__PROBLEM REQUIREMENTS__: Range to output from the entries below: the line containing "Click inside the search query input field" through the line containing "Click the VS". Set it down exactly, ends included, nothing else.

__THE DATA__:
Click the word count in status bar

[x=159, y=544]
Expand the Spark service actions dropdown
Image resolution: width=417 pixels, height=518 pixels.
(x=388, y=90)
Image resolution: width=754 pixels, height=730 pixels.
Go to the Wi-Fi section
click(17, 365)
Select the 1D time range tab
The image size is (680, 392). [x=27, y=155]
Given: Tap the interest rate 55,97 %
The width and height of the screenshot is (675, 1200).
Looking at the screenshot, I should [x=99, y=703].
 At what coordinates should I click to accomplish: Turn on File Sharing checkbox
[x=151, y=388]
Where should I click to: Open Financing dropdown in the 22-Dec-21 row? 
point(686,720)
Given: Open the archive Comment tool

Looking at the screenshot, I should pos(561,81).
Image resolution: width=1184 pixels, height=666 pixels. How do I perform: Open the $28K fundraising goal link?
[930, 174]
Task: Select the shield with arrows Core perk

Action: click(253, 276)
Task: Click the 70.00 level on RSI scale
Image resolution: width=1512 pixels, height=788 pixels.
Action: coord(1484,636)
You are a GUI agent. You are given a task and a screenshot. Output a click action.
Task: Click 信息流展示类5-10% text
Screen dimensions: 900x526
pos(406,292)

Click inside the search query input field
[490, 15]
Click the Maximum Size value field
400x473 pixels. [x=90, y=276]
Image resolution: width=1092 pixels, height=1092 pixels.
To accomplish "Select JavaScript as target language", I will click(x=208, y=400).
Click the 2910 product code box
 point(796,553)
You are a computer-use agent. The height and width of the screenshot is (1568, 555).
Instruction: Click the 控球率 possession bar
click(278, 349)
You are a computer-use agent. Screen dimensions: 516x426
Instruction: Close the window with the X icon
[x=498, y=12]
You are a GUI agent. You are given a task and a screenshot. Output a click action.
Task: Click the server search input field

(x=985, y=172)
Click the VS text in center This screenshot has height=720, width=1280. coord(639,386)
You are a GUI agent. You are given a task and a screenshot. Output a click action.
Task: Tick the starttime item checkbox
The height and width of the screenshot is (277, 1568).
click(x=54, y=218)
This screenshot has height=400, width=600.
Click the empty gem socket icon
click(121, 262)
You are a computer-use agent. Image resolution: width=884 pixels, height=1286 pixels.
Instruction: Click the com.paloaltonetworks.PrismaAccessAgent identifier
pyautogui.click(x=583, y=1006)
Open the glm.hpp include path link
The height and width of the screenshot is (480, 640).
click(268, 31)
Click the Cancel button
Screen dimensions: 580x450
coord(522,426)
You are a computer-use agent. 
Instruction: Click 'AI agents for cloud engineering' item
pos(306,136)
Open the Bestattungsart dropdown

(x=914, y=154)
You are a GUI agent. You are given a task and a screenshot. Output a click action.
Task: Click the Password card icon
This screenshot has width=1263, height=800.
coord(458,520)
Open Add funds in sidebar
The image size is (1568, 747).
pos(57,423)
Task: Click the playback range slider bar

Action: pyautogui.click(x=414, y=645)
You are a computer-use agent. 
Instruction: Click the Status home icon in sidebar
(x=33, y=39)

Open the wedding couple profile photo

__EXERCISE RESPONSE__:
Click inside the search query input field
[490, 15]
Click the Maximum Size value field
400x473 pixels. [x=90, y=276]
Image resolution: width=1092 pixels, height=1092 pixels.
To accomplish "Select JavaScript as target language", I will click(x=208, y=400).
Click the 2910 product code box
 point(796,553)
You are a computer-use agent. The height and width of the screenshot is (1568, 555).
Instruction: Click the 控球率 possession bar
click(278, 349)
You are a computer-use agent. Screen dimensions: 516x426
Instruction: Close the window with the X icon
[x=498, y=12]
You are a GUI agent. You are given a task and a screenshot. Output a click action.
Task: Click the server search input field

(x=985, y=172)
Click the VS text in center This screenshot has height=720, width=1280. coord(639,386)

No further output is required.